The SCE methodology entails an iterative incremental research and development (R&D) process of human-agent systems with an explicit description of the design rationale. The methodology distinguishes three main components, each providing specific R&D outcomes (see Figure):

  • Foundation: Operational Demands, Technology and Human Factors.
  • Specification: Objective, Use Case, Function (requirement) and Effect (claim).
  • Evaluation: Prototype and Simulation (test).

The SCE activities that provide these outcomes can be performed in parallel. At "some time" they will be integrated into an evaluation (i.e., a prototype or simulation). For this we distinguish development cycles. Each development cycle provides a next version of a prototype. Milestones are specified for the SCE-outcomes that need to be finished for such an evaluation (note: a demonstration can be viewed as a very minimal evaluation).

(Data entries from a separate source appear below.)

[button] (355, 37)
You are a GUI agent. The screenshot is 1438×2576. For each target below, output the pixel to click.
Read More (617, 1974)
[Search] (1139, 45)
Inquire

For agile R&D, SCE defines the Minimal Viable Product (MVP) as a coherent and concise set of (interim) SCE-outcomes, i.e. a coherent set of milestones that lead to the envisioned prototype or simulation.

This Atlassian Confluence wiki-environment is called the Socio-Cognitive Engineering Tool (SCET), aimed to support the process as summarized above. SCET provides design rationale templates and links design concepts to each other (see the SCE Guide). The left frame of SCET shows the items of the main menu (i.e., the "boxes" of the Figure and reference items). General information about the Socio-Cognitive Engineering methodology can be found at http://scetool.ewi.tudelft.nl/; an example application is provided by Neerincx et al. [1] (https://doi.org/10.3389/frobt.2019.00118).

References

  1. ^ M. A. Neerincx et al., “Socio-Cognitive Engineering of a Robotic Partner for Child’s Diabetes Self-Management,” Frontiers in Robotics and AI, vol. 6, 2019, doi: 10.3389/frobt.2019.00118.